- _Records supplied_:
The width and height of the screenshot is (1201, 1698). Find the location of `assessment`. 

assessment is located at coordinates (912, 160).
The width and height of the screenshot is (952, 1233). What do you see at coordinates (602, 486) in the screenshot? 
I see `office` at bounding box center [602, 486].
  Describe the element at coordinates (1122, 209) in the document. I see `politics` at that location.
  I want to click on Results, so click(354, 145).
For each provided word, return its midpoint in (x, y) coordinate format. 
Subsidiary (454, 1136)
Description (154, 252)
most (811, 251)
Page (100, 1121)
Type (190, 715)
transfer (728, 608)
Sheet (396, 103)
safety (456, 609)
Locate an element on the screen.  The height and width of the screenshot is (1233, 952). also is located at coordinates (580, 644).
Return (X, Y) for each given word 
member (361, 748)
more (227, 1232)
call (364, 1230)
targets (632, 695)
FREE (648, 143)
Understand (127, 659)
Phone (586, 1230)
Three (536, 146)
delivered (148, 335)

- _What the task asks_: State how many lines of the items above contain the word "assessment", matching case exactly. Give only the number.

- _Right answer_: 2